• _What is being asked_
Report back every line in the data that includes the string "will".

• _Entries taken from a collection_

§ §

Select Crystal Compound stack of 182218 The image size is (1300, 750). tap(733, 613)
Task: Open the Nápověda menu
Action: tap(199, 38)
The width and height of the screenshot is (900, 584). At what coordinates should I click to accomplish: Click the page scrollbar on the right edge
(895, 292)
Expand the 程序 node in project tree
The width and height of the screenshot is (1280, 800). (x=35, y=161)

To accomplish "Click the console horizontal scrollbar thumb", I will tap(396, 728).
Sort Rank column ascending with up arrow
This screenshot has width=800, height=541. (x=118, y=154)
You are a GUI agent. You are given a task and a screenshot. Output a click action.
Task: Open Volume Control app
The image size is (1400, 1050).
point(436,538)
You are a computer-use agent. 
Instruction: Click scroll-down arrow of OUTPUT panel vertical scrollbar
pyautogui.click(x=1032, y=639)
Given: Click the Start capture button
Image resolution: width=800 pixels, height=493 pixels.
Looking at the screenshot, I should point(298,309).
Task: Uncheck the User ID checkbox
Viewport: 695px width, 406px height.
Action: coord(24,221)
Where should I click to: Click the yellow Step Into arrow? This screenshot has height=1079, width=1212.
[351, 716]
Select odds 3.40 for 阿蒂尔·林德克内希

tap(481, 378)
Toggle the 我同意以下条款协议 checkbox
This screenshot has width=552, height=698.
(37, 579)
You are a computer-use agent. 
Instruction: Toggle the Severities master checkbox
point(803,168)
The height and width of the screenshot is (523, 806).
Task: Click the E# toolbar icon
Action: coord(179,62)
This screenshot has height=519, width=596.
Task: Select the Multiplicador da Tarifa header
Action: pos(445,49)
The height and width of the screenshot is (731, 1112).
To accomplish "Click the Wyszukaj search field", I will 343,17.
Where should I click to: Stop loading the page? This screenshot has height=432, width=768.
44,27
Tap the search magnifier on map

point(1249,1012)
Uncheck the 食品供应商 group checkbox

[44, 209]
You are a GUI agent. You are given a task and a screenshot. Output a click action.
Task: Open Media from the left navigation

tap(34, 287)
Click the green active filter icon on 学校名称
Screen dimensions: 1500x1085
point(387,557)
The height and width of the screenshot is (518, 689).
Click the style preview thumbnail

§ §

• _Result of this task_
To accomplish "Click the console horizontal scrollbar thumb", I will tap(396, 728).
To accomplish "Click the Wyszukaj search field", I will 343,17.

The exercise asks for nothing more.